- Latihan Singkat a: Sebutkan keempat keistimewaan yang menurut sabda Nabi dalam teks tentang meraih kedekatan dengan Rasul diberikan kepada orang yang bershalawat kepada beliau dengan penuh ikhlas.

- Kutipan Teks:
Meraih Kedekatan dengan Rasul
MESKI jarak waktu yang tidak kurang dari 15 abad menjadi pemisah antara kehidupan kita saat ini dengan kehidupan di masa Nabi Muhammad Shallallahu ‘alaihi Wassalam, namun beliau tidak menutup pintu dan kesempatan bagi siapa saja untuk bisa memperoleh kedudukan yang dekat dengan beliau pada hari kiamat.
Ada empat hal yang harus kita lakukan untuk meraih kedudukan yang dekat dengan beliau.
Pertama, memperbanyak membaca shalawat. Membaca shalawat kepada nabi merupakan suatu amalan yang istimewa. Keistimewaan itu nampak dengan keikutsertaan Allah dan para Malaikat-Nya untuk turut membacanya. (QS. Al-Ahzab : 56).
Dalam sabdanya, Nabi mengatakan, “Barangsiapa yang bershalawat kepadaku satu kali shalawat dengan penuh ikhlas dari lubuk hatinya,” maka kata nabi ada empat keistimewaan pada orang tersebut. Yaitu, “1. Allah memberikan sepuluh rahmat 2. Mengangkat derajatnya hingga sepuluh derajat 3. Menuliskan sepuluh kebaikan untuknya 4. Menghapus sepuluh dosa keburukannya.” (HR. Bukhari, Nasa`i dan Al Bazzar).
Ketika kita banyak membaca shalawat, kans untuk mendapatkan tempat terhormat, bersanding, dan duduk di dekat Rasululah pada hari kiamat, sangat terbuka lebar. “Sesungguhnya orang yang paling terdekat (utama) kepadaku nanti pada hari kiamat adalah siapa yang paling banyak bershalawat kepadaku,” sabda Nabi yang diriwayatkan Imam Tumrudzi.
Kedua, mengasuh dan mengasihi anak-anak yatim. Berbuat baik terhadap anak yatim/piatu bukanlah sekadar turut membantu menyelesaikan lapar dan dahaga sosialnya. Tetapi, di sisi lain perbuatan itu merasuk ke dalam batin, menenteramkan hati, dan mendamaikan perasaan orang yang memberi perhatian kepada mereka.
Amalan ini melahirkan anugerah di hari akhir, yaitu tempat duduknya dekat dengan tempat duduknya Rasulullah Muhammad Shallallahu ‘alaihi Wassalam. Nabi sendiri memberikan garansi soal yang satu ini. “Aku dan orang yang mengurus anak yatim di surga bagaikan ini (beliau mengisyaratkan jari telunjuk dan jari tengahnya lalu merenggangkannya).” (HR. Abu Daud dan Tirmidzi).

- Data yang Digunakan:
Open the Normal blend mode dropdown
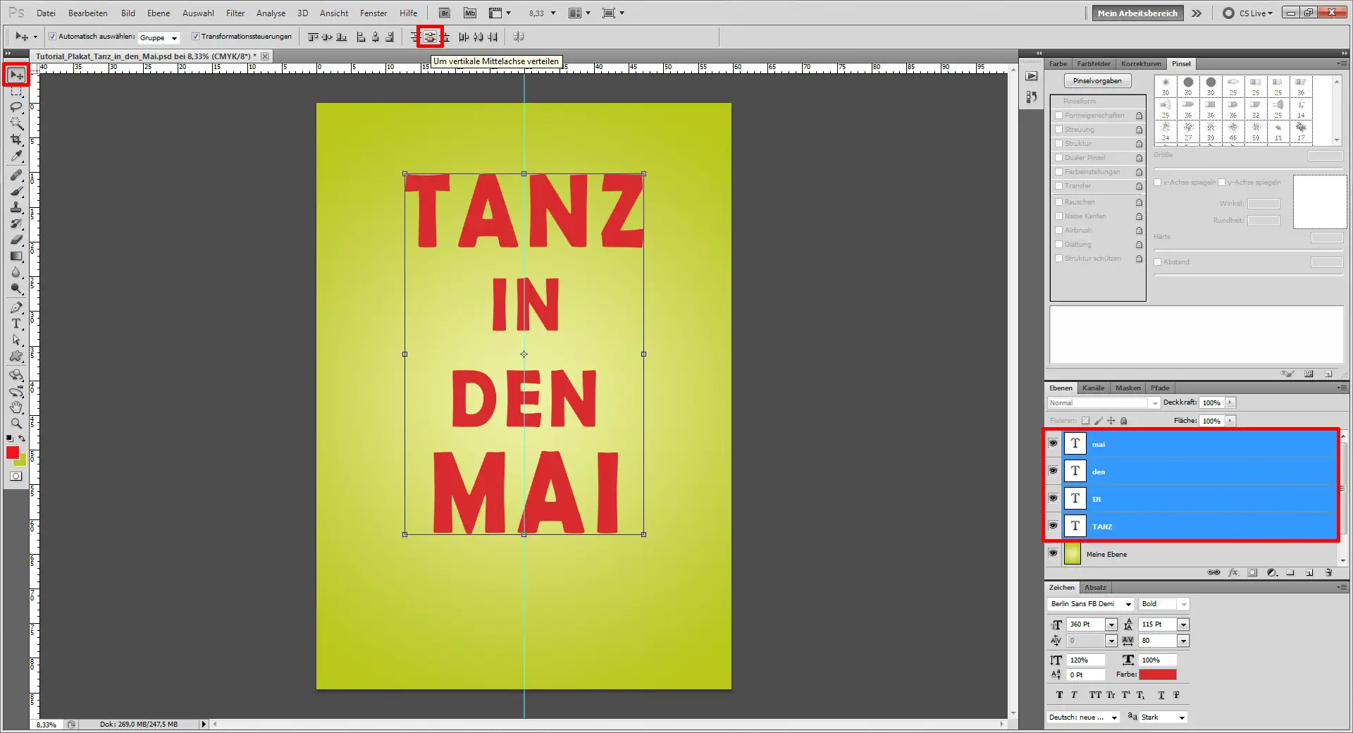[1154, 402]
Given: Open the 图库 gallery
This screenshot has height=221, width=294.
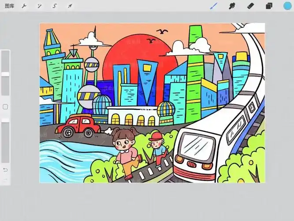Looking at the screenshot, I should click(9, 6).
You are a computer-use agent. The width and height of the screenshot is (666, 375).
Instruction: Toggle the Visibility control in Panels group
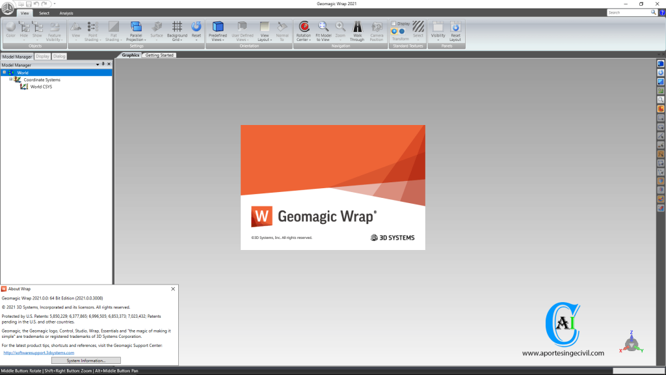[437, 29]
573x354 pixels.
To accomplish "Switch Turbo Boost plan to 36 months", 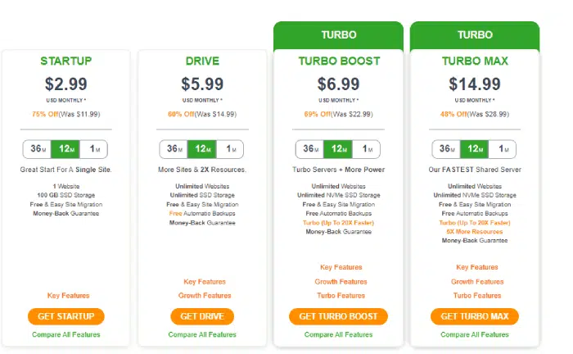I will coord(309,149).
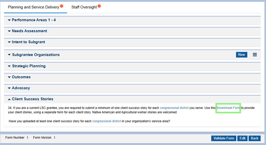Open the Smartsheet Form link
Image resolution: width=266 pixels, height=145 pixels.
click(228, 108)
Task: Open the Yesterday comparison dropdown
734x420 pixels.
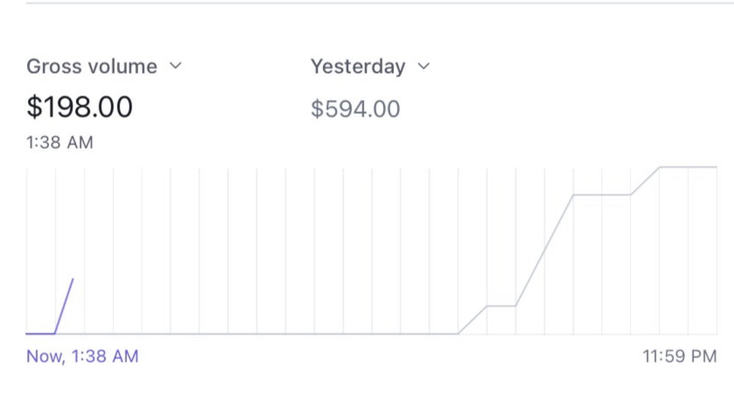Action: click(x=358, y=66)
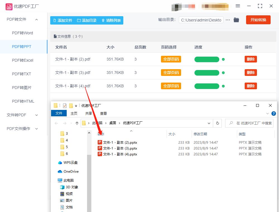Delete 文件-1 - 副本 (4).pdf using its 删除 button
Viewport: 279px width, 212px height.
point(251,86)
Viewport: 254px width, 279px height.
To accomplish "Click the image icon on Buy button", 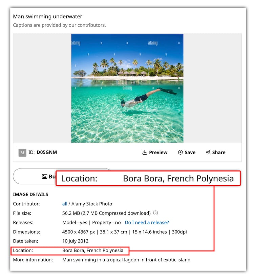I will click(x=44, y=177).

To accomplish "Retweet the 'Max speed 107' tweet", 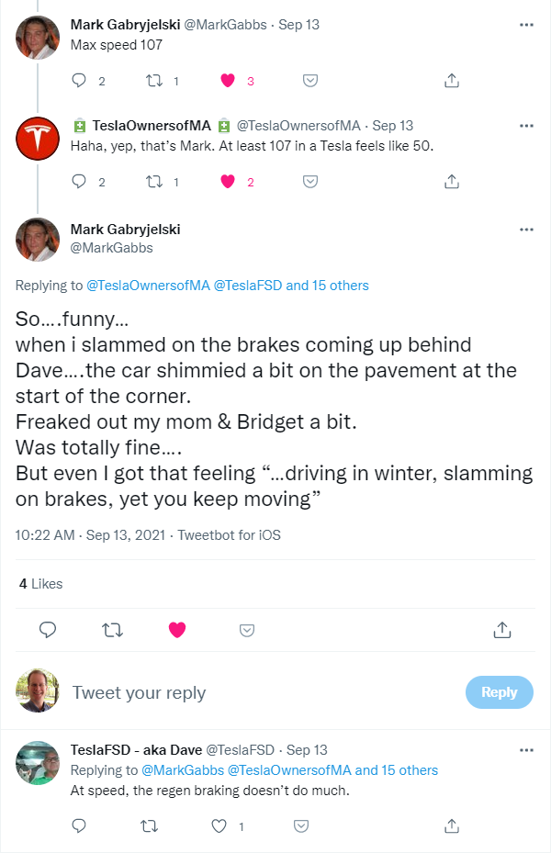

- Latihan Singkat b: Tentukan setiap baris dalam catatan yang memuat kata "width", dengan memperhatikan perbedaan huruf besar dan kecil.

- Hasil a:
1. Allah memberikan sepuluh rahmat.
2. Derajatnya diangkat hingga sepuluh derajat.
3. Sepuluh kebaikan dituliskan untuknya.
4. Sepuluh dosa keburukannya dihapus.

- Hasil b:
This screenshot has height=221, width=294.
You are a computer-use agent. The width and height of the screenshot is (666, 375).
Image resolution: width=266 pixels, height=145 pixels.
Viewport: 279px width, 212px height.
Viewport: 254px width, 279px height.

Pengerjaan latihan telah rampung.